# AIM OF THE TASK
Please quote exactly the lines below from the line containing "Task: Select the Pizza Dinner row checkbox" to the line containing "You are a computer-use agent. Viewport: 348px", both lines included, and nothing else.

# DATA EXCERPTS
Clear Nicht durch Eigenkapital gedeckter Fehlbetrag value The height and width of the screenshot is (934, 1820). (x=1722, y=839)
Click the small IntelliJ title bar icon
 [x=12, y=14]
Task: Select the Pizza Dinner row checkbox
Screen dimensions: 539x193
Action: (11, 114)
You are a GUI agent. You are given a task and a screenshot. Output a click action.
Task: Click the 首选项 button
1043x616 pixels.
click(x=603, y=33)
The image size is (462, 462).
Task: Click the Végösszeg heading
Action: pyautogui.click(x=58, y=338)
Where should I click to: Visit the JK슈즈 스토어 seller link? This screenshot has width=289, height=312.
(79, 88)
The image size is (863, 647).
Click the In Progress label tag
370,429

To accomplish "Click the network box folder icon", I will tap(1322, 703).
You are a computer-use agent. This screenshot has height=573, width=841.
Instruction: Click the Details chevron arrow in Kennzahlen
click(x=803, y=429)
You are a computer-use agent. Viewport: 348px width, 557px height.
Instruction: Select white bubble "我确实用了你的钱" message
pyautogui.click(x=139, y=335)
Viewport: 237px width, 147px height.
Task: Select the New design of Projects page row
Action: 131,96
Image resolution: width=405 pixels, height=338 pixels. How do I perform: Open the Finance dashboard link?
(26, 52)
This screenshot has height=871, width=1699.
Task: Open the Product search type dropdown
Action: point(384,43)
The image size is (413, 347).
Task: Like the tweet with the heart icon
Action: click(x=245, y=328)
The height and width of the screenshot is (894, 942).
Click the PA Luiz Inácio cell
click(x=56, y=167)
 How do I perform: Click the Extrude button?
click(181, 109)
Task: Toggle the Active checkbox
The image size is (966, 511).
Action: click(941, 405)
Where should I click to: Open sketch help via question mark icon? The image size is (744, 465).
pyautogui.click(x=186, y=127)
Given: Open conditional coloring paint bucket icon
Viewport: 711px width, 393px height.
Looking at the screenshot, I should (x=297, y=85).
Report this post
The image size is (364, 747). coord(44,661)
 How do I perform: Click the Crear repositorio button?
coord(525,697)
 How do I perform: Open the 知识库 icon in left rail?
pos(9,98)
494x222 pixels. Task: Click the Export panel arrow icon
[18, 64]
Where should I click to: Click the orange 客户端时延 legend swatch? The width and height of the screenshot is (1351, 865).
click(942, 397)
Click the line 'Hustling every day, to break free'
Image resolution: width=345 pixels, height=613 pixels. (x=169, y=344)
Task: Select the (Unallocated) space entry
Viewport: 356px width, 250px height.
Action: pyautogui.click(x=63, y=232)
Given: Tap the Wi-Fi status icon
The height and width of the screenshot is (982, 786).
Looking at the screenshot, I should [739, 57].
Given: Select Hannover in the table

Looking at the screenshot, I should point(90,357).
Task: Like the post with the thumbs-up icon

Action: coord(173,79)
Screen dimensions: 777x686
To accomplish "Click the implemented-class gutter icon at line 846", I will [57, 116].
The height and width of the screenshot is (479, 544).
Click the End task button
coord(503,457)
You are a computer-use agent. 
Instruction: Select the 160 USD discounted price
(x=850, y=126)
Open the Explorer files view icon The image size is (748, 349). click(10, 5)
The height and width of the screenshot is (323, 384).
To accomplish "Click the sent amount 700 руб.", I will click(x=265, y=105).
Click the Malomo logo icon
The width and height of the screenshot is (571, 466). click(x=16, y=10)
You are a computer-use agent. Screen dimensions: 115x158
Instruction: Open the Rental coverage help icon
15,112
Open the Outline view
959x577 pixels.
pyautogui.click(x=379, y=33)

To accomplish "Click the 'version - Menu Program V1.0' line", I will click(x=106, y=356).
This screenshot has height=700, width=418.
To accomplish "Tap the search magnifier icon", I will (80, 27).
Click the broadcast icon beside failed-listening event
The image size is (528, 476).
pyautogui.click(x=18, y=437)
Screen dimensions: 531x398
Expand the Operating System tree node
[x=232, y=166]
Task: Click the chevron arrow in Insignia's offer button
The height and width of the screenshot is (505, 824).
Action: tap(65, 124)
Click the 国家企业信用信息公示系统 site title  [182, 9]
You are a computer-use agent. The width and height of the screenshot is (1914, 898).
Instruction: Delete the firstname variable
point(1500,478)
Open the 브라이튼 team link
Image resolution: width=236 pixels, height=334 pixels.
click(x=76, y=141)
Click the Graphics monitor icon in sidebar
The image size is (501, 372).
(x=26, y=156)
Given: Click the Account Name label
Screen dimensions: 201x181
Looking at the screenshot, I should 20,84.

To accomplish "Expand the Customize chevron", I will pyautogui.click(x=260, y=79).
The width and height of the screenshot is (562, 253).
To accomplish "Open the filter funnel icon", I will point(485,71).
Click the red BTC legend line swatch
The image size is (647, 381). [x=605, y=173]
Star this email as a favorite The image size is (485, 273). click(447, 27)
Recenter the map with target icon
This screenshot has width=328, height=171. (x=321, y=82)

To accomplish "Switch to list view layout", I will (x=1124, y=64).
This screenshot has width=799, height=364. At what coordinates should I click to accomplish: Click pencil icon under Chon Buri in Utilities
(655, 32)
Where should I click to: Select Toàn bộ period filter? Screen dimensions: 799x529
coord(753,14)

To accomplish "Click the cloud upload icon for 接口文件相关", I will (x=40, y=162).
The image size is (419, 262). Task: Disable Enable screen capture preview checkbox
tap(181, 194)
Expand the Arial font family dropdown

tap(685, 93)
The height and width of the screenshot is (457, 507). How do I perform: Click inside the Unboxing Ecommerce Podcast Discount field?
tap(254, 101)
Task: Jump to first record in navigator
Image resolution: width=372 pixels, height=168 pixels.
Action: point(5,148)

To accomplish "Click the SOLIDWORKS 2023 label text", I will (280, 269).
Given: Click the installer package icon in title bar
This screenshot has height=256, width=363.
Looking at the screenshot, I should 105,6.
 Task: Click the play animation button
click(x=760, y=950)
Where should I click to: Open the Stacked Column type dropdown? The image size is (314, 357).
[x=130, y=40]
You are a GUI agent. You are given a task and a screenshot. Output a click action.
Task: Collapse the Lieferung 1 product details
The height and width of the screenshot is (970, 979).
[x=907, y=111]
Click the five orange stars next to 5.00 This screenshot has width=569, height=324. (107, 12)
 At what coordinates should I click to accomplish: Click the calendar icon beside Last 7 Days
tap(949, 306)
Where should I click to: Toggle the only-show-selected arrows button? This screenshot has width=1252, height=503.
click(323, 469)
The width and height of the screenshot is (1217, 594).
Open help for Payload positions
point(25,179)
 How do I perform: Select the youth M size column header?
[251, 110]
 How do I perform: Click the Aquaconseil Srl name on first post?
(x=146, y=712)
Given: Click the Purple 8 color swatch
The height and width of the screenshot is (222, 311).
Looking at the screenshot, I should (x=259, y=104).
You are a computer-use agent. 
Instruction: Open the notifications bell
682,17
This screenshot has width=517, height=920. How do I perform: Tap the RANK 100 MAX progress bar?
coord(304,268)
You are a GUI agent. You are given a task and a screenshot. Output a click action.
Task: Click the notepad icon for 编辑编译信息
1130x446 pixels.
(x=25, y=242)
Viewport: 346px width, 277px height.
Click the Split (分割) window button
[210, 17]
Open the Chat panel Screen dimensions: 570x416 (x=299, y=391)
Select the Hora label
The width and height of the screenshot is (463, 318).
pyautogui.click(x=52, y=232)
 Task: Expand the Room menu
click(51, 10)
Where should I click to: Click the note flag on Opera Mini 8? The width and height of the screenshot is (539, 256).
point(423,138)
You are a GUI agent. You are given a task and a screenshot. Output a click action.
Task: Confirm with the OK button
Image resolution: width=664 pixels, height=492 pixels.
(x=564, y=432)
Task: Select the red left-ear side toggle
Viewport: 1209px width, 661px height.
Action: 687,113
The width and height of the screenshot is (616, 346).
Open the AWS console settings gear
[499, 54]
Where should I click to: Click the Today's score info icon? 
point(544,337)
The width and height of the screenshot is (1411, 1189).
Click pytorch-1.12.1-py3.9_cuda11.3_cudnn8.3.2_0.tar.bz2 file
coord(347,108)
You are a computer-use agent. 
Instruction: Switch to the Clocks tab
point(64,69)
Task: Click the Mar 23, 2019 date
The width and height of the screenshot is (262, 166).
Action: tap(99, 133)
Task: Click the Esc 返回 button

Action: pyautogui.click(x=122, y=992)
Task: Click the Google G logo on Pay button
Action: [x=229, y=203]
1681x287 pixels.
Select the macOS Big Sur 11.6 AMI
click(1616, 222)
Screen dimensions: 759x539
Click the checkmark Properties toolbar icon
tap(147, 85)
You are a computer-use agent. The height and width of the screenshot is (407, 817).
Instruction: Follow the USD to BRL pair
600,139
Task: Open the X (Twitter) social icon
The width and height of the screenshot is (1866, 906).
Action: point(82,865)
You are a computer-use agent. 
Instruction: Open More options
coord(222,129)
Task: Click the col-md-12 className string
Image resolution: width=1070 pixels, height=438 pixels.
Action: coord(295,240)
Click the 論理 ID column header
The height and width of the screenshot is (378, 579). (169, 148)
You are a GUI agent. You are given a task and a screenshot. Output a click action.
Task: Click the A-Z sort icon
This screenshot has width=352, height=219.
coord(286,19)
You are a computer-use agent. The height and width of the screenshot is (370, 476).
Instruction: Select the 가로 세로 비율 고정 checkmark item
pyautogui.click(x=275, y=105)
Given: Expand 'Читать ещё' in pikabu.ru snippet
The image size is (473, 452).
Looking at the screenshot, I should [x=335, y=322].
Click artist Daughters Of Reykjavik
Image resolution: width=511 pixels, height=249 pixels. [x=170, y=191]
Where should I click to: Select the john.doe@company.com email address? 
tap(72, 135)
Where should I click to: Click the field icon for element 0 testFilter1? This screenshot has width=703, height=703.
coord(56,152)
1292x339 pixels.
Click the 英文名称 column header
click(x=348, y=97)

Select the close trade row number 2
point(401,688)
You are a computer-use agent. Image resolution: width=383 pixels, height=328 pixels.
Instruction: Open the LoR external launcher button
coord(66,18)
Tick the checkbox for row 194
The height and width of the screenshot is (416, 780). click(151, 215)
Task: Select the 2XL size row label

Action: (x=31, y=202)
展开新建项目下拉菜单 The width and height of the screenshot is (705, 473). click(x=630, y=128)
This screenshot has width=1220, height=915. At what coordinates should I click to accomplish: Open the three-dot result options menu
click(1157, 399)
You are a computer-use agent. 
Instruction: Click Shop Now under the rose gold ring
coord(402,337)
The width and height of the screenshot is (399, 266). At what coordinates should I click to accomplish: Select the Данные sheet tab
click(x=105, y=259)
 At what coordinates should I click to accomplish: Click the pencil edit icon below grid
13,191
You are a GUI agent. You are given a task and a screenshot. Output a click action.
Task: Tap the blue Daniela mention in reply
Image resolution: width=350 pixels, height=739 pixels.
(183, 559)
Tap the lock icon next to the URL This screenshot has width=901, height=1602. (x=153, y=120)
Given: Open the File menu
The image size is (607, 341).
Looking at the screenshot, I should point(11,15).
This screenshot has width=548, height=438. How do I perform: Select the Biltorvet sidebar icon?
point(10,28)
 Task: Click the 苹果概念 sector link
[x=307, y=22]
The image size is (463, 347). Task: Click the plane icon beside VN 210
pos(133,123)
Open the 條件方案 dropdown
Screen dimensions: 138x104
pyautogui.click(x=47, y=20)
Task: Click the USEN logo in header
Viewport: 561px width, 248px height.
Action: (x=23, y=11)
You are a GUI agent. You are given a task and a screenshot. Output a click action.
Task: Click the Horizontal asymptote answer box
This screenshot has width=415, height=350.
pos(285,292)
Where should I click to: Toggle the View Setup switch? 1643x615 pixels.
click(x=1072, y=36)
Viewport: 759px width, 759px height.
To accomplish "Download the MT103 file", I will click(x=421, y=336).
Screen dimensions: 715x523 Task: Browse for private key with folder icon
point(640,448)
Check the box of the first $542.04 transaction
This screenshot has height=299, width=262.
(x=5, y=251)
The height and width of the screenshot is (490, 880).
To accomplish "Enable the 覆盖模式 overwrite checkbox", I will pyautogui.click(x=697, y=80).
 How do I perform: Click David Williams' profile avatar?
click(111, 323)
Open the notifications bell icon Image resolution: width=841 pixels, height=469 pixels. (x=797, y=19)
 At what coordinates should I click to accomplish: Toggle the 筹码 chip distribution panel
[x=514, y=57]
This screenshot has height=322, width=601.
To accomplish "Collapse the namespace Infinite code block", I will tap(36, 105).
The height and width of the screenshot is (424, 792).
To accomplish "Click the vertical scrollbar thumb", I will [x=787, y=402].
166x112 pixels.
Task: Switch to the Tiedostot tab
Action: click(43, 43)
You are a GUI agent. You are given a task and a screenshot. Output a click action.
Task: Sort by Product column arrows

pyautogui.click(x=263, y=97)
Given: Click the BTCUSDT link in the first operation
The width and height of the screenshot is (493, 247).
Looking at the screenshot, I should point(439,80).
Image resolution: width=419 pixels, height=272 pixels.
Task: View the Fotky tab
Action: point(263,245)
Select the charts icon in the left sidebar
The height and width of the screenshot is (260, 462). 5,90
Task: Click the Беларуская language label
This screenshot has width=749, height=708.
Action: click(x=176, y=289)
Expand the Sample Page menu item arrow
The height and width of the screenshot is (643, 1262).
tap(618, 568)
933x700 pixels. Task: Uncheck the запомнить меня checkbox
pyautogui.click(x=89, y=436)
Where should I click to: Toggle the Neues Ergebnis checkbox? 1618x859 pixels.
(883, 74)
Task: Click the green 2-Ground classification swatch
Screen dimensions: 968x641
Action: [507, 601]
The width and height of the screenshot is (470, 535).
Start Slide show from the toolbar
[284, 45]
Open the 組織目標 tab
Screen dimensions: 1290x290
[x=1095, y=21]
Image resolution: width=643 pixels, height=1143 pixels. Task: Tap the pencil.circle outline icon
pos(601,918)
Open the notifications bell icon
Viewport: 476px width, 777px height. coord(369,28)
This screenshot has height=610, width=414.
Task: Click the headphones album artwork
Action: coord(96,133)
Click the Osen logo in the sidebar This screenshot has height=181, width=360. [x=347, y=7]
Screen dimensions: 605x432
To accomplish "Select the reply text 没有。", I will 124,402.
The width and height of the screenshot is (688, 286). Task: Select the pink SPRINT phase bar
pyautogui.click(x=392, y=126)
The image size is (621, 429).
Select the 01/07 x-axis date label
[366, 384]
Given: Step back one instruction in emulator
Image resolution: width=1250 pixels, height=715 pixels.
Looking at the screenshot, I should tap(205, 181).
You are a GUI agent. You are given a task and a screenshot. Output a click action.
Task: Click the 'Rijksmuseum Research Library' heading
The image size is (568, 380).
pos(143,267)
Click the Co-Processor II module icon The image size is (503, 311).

# YOUR RESPONSE
Task: Select the Pizza Dinner row checkbox
Screen dimensions: 539x193
Action: (11, 114)
You are a GUI agent. You are given a task and a screenshot. Output a click action.
Task: Click the 首选项 button
1043x616 pixels.
click(x=603, y=33)
The image size is (462, 462).
Task: Click the Végösszeg heading
Action: pyautogui.click(x=58, y=338)
Where should I click to: Visit the JK슈즈 스토어 seller link? This screenshot has width=289, height=312.
(79, 88)
The image size is (863, 647).
Click the In Progress label tag
370,429

To accomplish "Click the network box folder icon", I will tap(1322, 703).
You are a computer-use agent. This screenshot has height=573, width=841.
Instruction: Click the Details chevron arrow in Kennzahlen
click(x=803, y=429)
You are a computer-use agent. Viewport: 348px width, 557px height.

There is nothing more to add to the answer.